Domownik - bezdomna osoba mieszkająca i stołująca się u gospodarza w zamian za pomoc na gospodarstwie. Często osoba spokrewniona z gospodarzem, kum, lub znajomy ze wsi, lub znajomy znajomego ze wsi. Częstokroć zdarza się, że jest to osoba bez pełnego wykształcenia, z nałogami, niekiedy nie w pełni zdrowa na umyśle lub po prostu niezaradna życiowo lub osoba lubiąca życie i pracę na wsi. Gospodarz i domownik wymieniają się nieodpłatnie wzajemną pomocą. Domownik zyskuje kąt i michę u gospodarza, a gospodarz pomocnika na gospodarstwie. Zwyczajowa forma współpracy występująca w najbiedniejszych rejonach Mazur stopniowo zanikająca wraz z bogaceniem się regionu.

Powyższą definicję utworzyłam na podstawie siedmioletnich obserwacji najbliższego otoczenia.

U najbliższych sąsiadów w ciągu ostatnich 7 lat przewinęło się po kilku domowników.
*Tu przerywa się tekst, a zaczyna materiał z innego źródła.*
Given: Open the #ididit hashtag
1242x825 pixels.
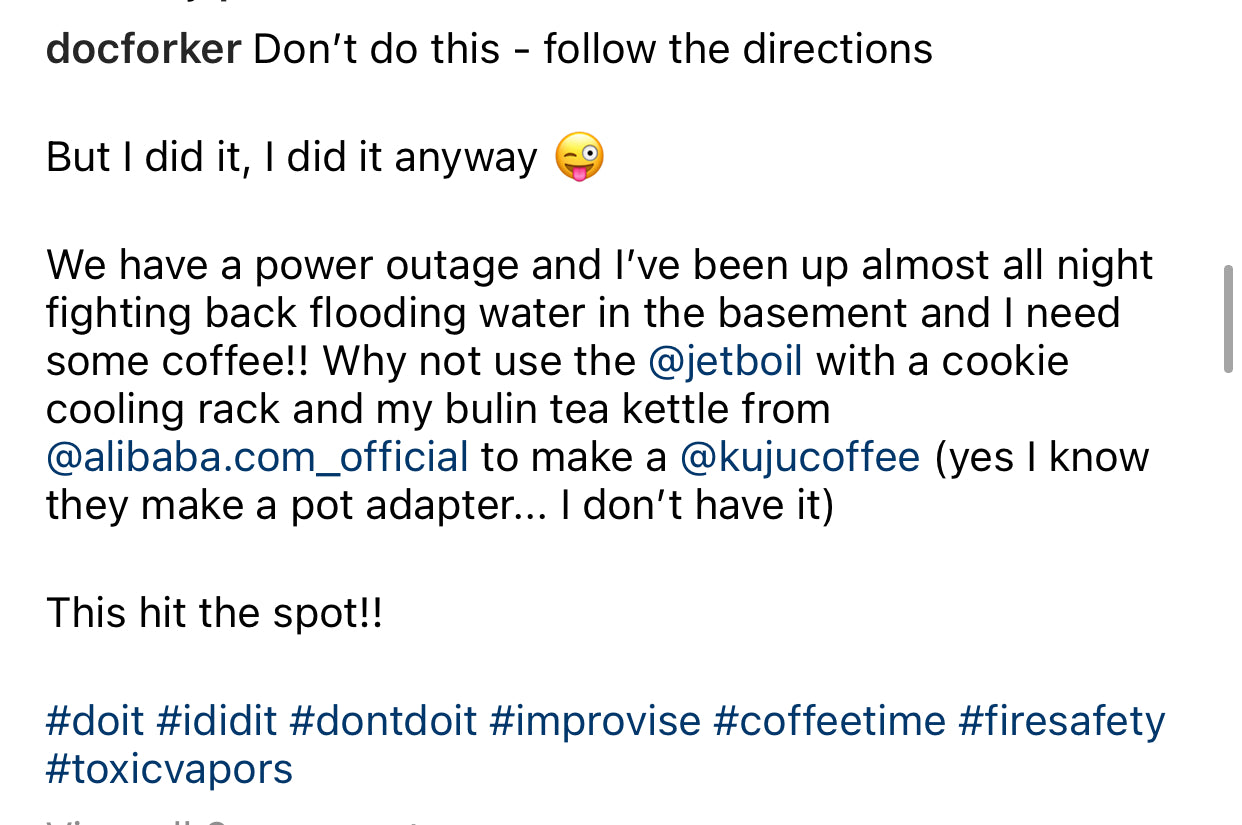Looking at the screenshot, I should tap(217, 721).
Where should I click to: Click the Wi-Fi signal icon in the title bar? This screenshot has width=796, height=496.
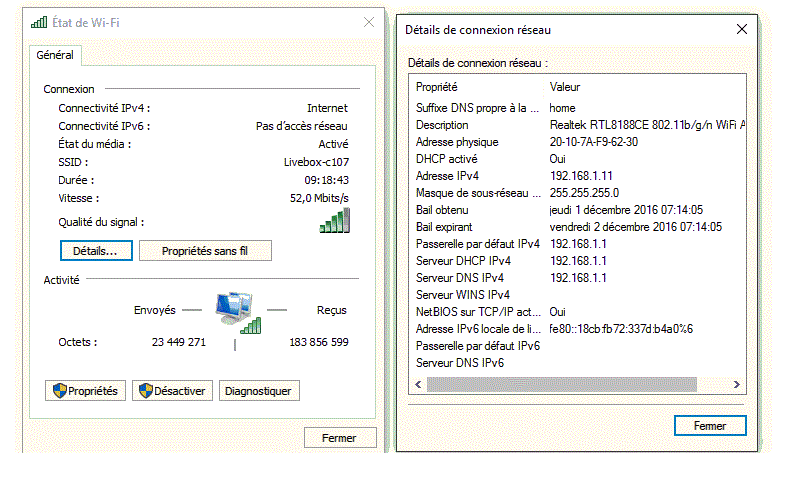point(38,22)
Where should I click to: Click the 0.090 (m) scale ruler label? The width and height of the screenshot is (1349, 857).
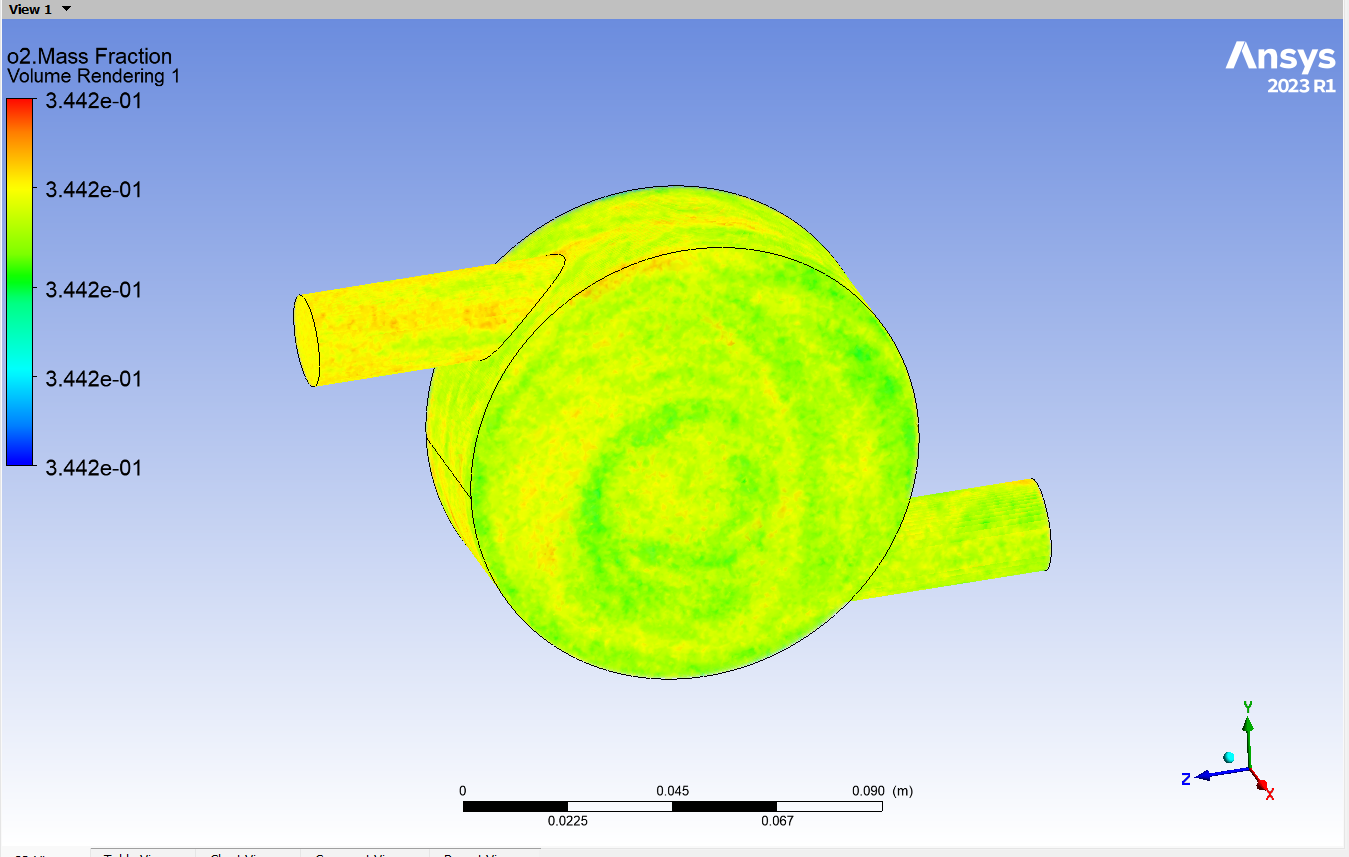tap(882, 791)
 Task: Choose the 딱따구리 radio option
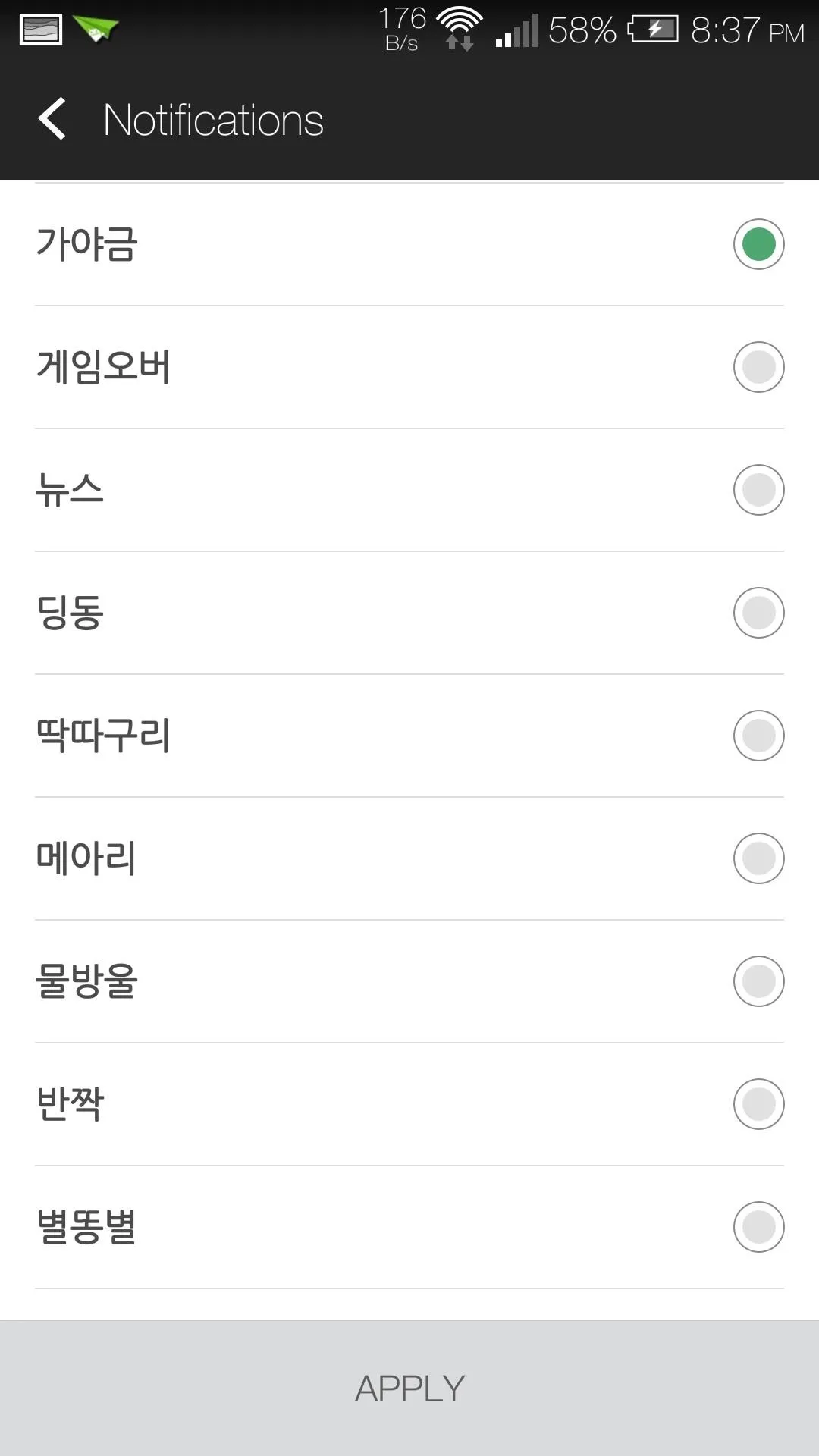point(758,736)
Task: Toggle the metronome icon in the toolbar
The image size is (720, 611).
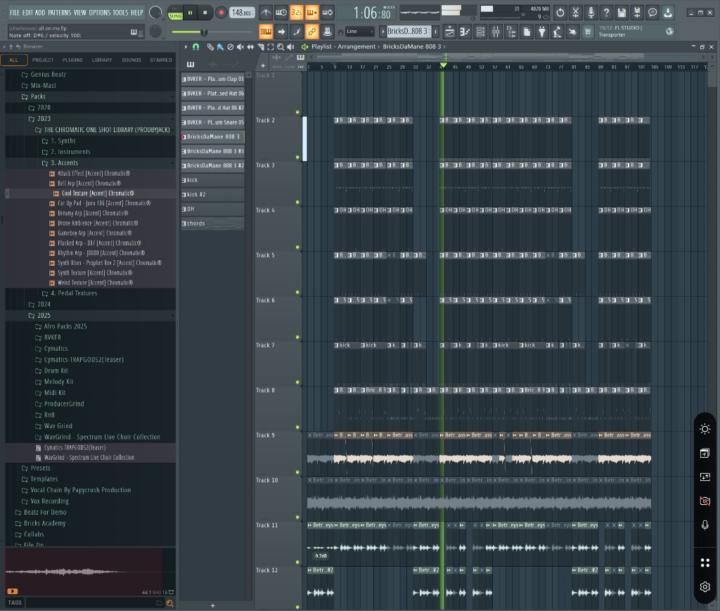Action: 266,13
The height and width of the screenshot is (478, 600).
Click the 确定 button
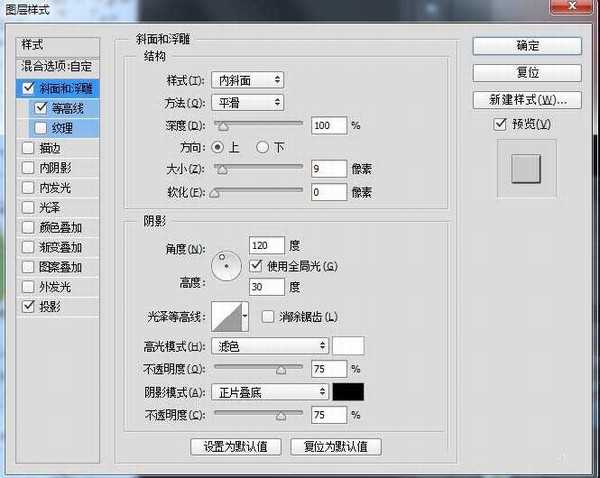[x=526, y=46]
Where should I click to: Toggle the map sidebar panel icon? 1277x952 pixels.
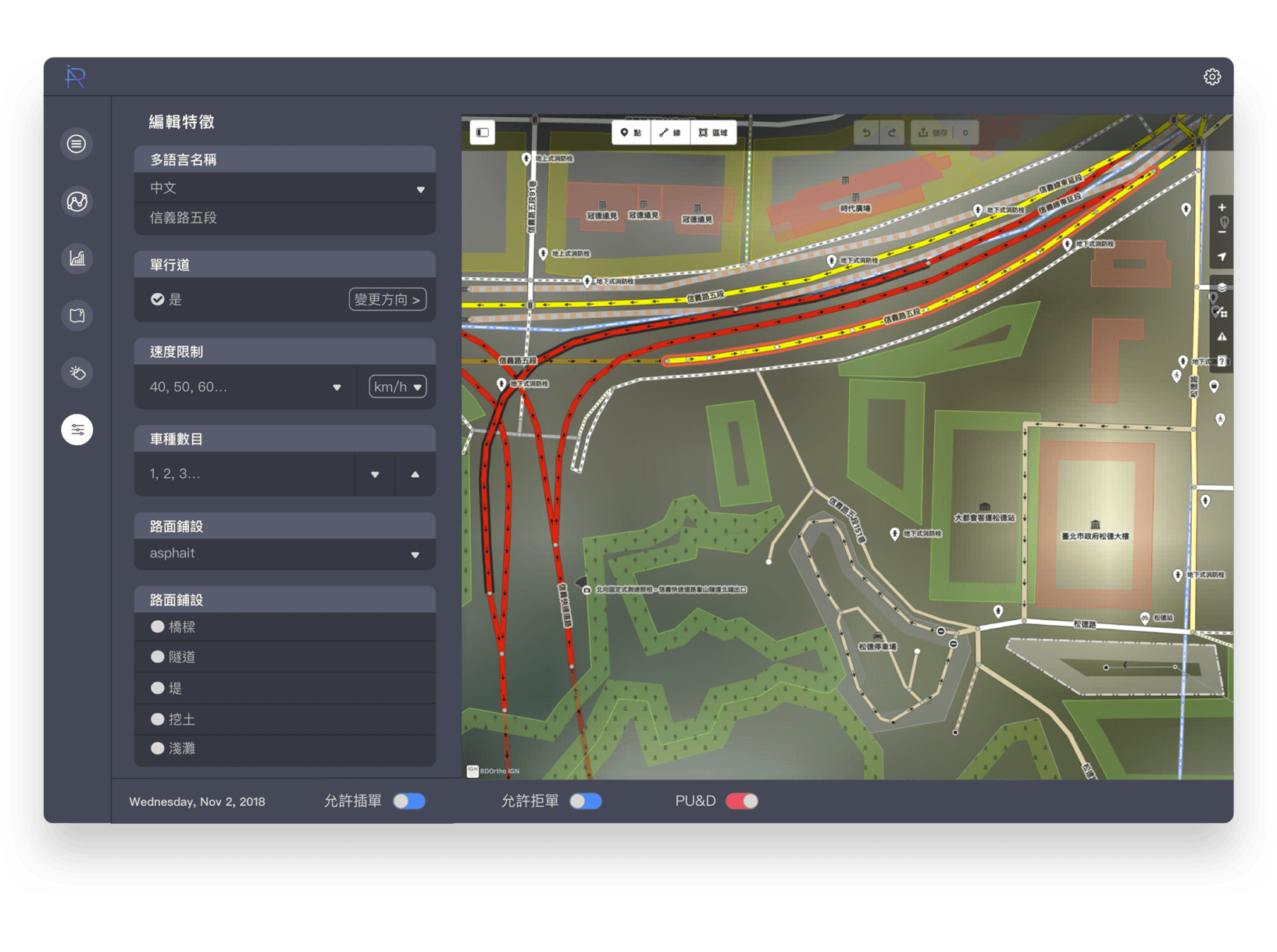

Niektórzy domownicy pozostawali w gospodarstwie po kilka lat, inni po kilka miesięcy.

Były to osoby, które dzieliły wieloosobowe izby w wiejskich domach pozbawionych łazienek. Niekiedy izbę dzieliły wraz z gospodarzem, w innych przypadkach miały wydzielone osobne pomieszczenia w domu gospodarza lub w przyległym chlewiku. W jednej izbie mieszkali zarówno mężczyźni jak i kobiety.

Domownicy stołowali się wraz z gospodarzami. Pomagali na gospodarstwach od świtu do nocy bez dni wolnych.

Gospodarze pijący alkohol i palący papierosy niekiedy dzielili się tymi używkami ze swoimi domownikami. Z reguły były to najtańsze alkohole typu winiawki, piwo, ruska wódka, oraz tanie ruskie papierosy z przemytu.